## WHAT YOU SHOULD DO:
Return the records from the first line through the line containing "You are a GUI", and leave out the pictures.

## GIVEN DATA:
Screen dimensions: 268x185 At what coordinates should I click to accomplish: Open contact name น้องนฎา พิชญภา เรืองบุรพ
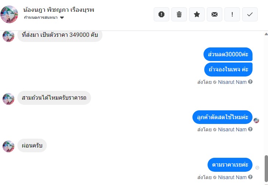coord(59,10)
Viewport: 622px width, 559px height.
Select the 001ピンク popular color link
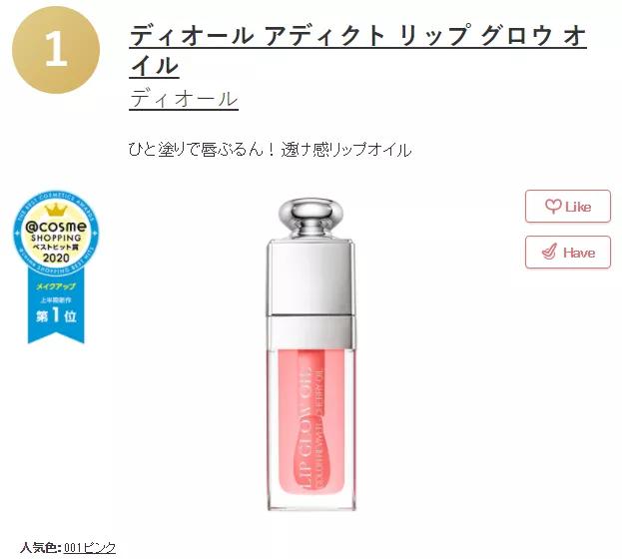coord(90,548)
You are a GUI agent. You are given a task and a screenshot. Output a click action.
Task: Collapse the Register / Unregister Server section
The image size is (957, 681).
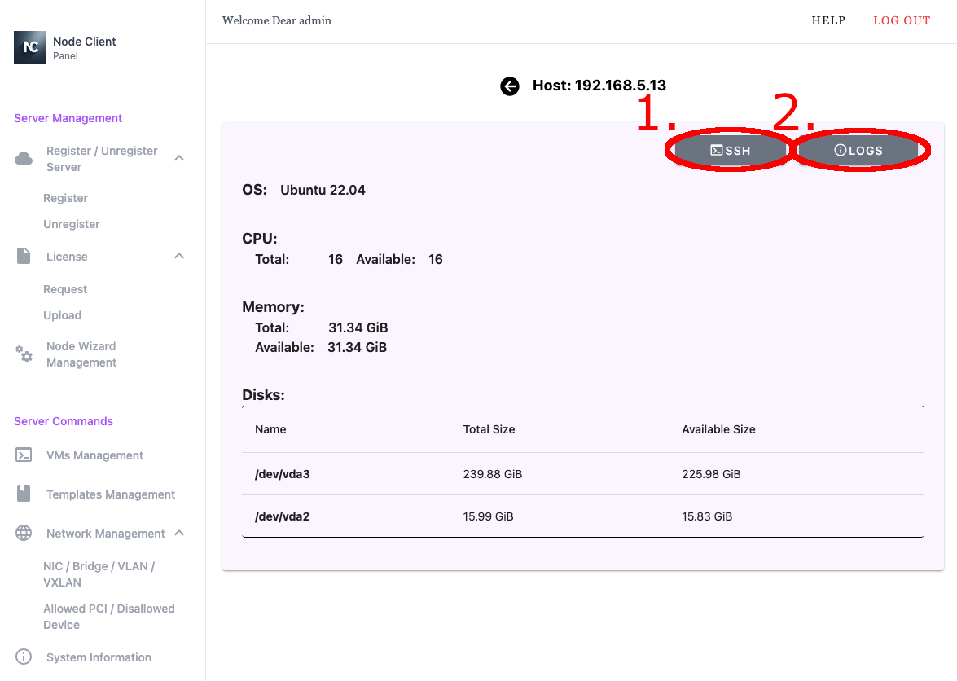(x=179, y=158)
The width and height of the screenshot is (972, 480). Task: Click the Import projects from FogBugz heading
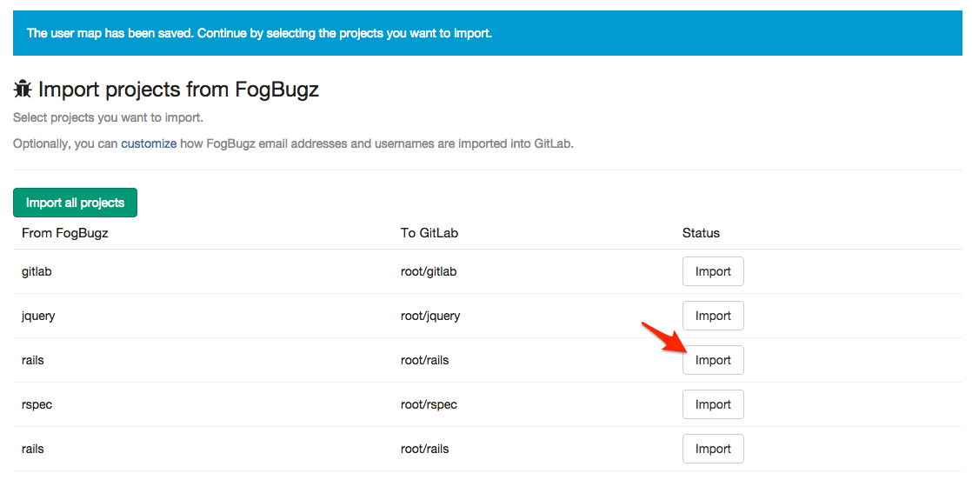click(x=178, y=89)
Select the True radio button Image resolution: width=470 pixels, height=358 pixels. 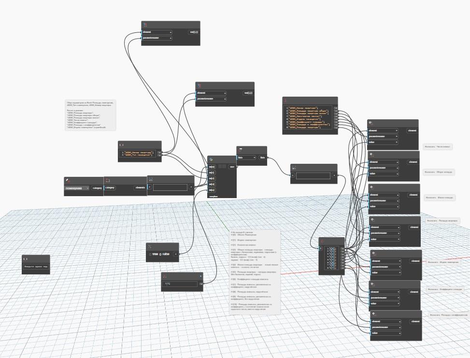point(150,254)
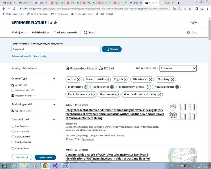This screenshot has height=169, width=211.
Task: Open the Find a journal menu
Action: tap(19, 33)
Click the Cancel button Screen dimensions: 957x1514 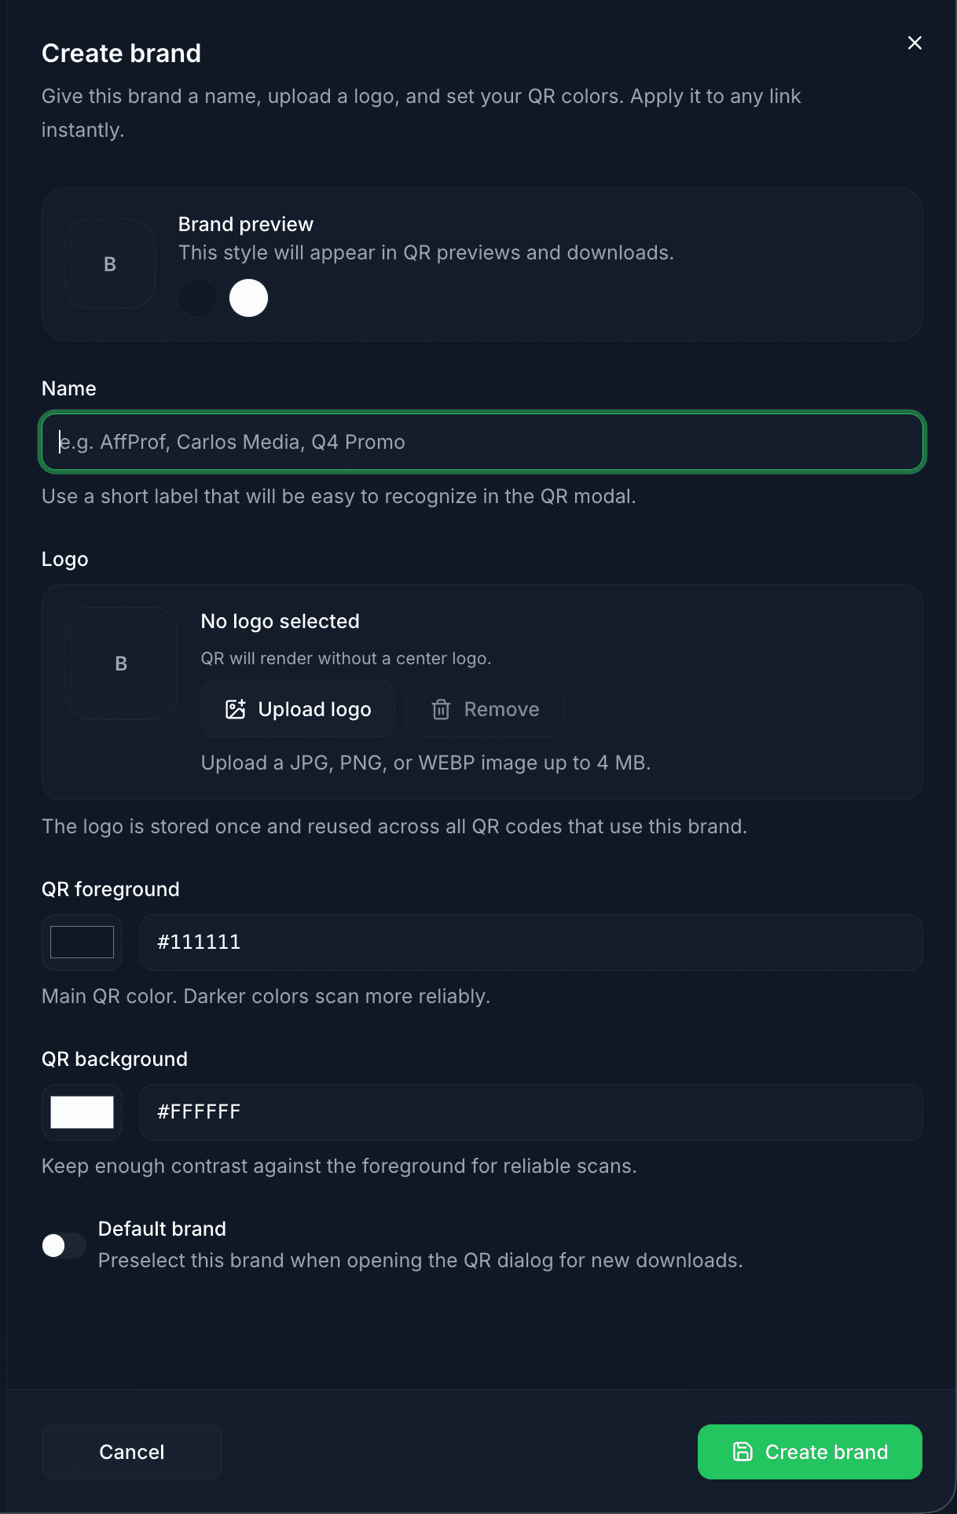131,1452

## OUTPUT BELOW:
Screen dimensions: 268x185 At what coordinates should I click to accomplish: Open contact name น้องนฎา พิชญภา เรืองบุรพ
coord(59,10)
Viewport: 622px width, 559px height.
Select the 001ピンク popular color link
coord(90,548)
You are a GUI agent. You are given a task and a screenshot. Output a click action.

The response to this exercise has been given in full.